Patients with IEI with atopic phenotype present with specific clinical manifestations and laboratory findings that must be carefully analyzed to identify the correct disorder. It is important to evaluate the presence or absence of a positive family history for primary immunodeficiencies and/or consanguinity, as well as the presence of prenatal and perinatal factors such as infections, smoking, e-cigarette use, alcohol, and drugs during pregnancy as risk factors for adverse birth outcomes.
Many IEI disorders are inherited in an autosomal recessive manner. Therefore, individuals with autosomal recessive disorders and their families should be told that marriages between relatives increase the likelihood that children will be affected. There are several features that raise suspicion of immunodeficiency and suggest referral to a specialist for investigation. A detailed history, a thorough physical examination, and laboratory tests to assess immune system function are the first steps toward a correct diagnosis (Figure 4) [7].
Immunodeficiencies associated with atopy include selective immunoglobulin A deficiency (sIgAD), common variable immunodeficiency (CVID), chronic granulomatous disease (CGD), and DiGeorge syndrome, as well as several other less common forms [8]. As previously published, a child with severe atopic dermatitis and IEI should be screened for HIES, Wisscott–Aldrich syndrome, Omen syndrome, IPEX syndrome, Netherton disease, and DiGeorge syndrome [9]. Our two patients with DiGeorge syndrome did not have atopic dermatitis, and although their CD3 levels were below 50% of age-adjusted levels, they also had normal IgE levels [10]. We might suggest that atopy in DiGeorge syndrome is more complicated than has been reported. Extremely elevated IgE levels and skin involvement always prompt us to look for HIES, and we refer patients for STAT3 mutation analysis [11,12]. However, the child with the most severe atopic dermatitis in our group, who also had extremely elevated IgE levels, was not an HIES patient, but CARD11 mutations were confirmed. This mutation is relatively new for patients with severe dermatitis and should also be part of the study panel, as it would allow for a different treatment approach [13]. In addition to CARD11, STAT3 and other transcription factor defects such as FOXP3 should also be sought [14,15]. We found that of our patients with skin involvement, similar to atopic dermatitis, all were children with IEI and elevated IgE, but two were children with sIgAD. Patients with sIgAD are more likely to suffer from asthma, upper respiratory allergies, and food allergies [16,17]. These findings were also confirmed in the 10 patients with sIgAD. Eight of them were evaluated for recurrent respiratory infections, and half of them were confirmed to have asthma, three patients suffered from drug allergy and two from allergic rhinitis, and four patients had more than one atopic comorbidity. Two patients with sIgAD had low IgE and were the only ones without atopic comorbidity, whereas the rest had normal (5 patients) or high (3 patients) IgE levels.

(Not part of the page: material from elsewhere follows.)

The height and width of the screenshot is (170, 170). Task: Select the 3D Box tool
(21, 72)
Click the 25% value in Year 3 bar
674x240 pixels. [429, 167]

The presence of atopic disease (asthma, eczema, allergic rhinitis, and urticaria) may be a feature of CVID in children compared with CVID in adults. Absence of immunoglobulin E (IgE) is common in both children and adults, with 97% failing to detect allergen-specific IgE [18]. In the two pediatric series, 38% of patients in one of the cohorts had signs of allergic disease, including asthma, food allergy, eczema, urticaria, and rhinitis, and 83% in the other cohort had asthma [19]. In a series of 45 patients, 5 had atopic dermatitis and 6 had eosinophilic esophagitis [20]. All of our children with CVID were referred to the clinic for recurrent respiratory symptoms, but only one had asthma and food allergy and normal IgE levels. In a recent Iranian study, patients with CVID were found to have mainly food allergy or atopic dermatitis rather than bronchial asthma despite recurrent respiratory symptoms [21]. Skin involvement in CVID is gaining attention, and some authors state that it is not that rare [22], but none of our CVID patients had any skin problems. Similar to other studies, half of them had very low IgE levels, whereas the rest had normal IgE levels.

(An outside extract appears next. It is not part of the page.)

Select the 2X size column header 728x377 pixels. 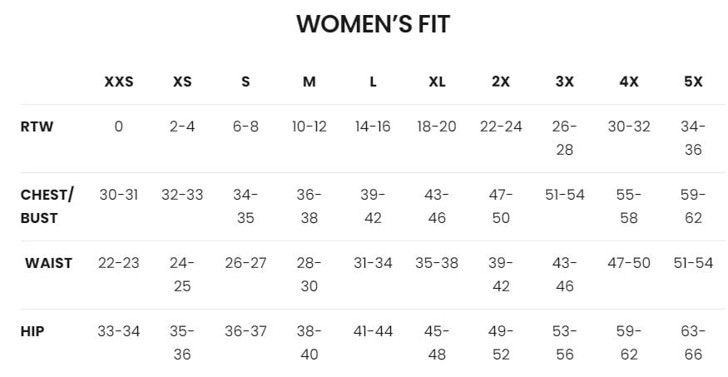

It should be noted that, in our group, a relatively high percentage of patients with allergic rhinitis and asthma was found in the low or normal IgE group. There are several possible explanations for this, one of which is the age of our patients, with the average age being almost 6 years, and the fact that there were patients with viral-related asthma, which is not necessarily related to IgE [23]. On the other hand, there are publications indicating that serum IgE is low in the initial stage of allergic rhinitis, when inflammation is still on a local basis [24].

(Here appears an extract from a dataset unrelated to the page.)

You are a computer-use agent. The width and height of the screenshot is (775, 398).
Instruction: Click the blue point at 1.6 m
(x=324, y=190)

Studies have found an association between low serum IgE levels and levels of one or more immunoglobulin classes (i.e., IgG, IgA, and/or IgM) below the age-appropriate reference range. Consistent with these reports, a recent literature review concluded that low IgE levels should be considered a clinical laboratory “flag” for screening for antibody deficiency [25]. The review shows that low IgE type 1 was associated with antibody deficiency (low IgG and IgA) and susceptibility to infection and/or autoimmunity. When a secondary cause for the antibody deficiency was unlikely, these patients were often diagnosed with CVID. The only IgG subclass that was not significantly altered in low IgE type 1 was IgG3. Low IgE type 2 is characterized by particularly low IgG3 and IgG4 levels but shows no decrease in other IgG subclasses. Total IgG and IgA levels were normal in patients with low IgE type 2. The patients with low IgE type 2 were referred for allergy testing. A review of the records revealed that the main symptoms were rhinitis and asthma [25]. We did not find a correlation between high IgE levels and other immunoglobulins, but when IgE levels were low and IEI was confirmed, these children also had low IgG, IgM, and IgA levels (Table 3).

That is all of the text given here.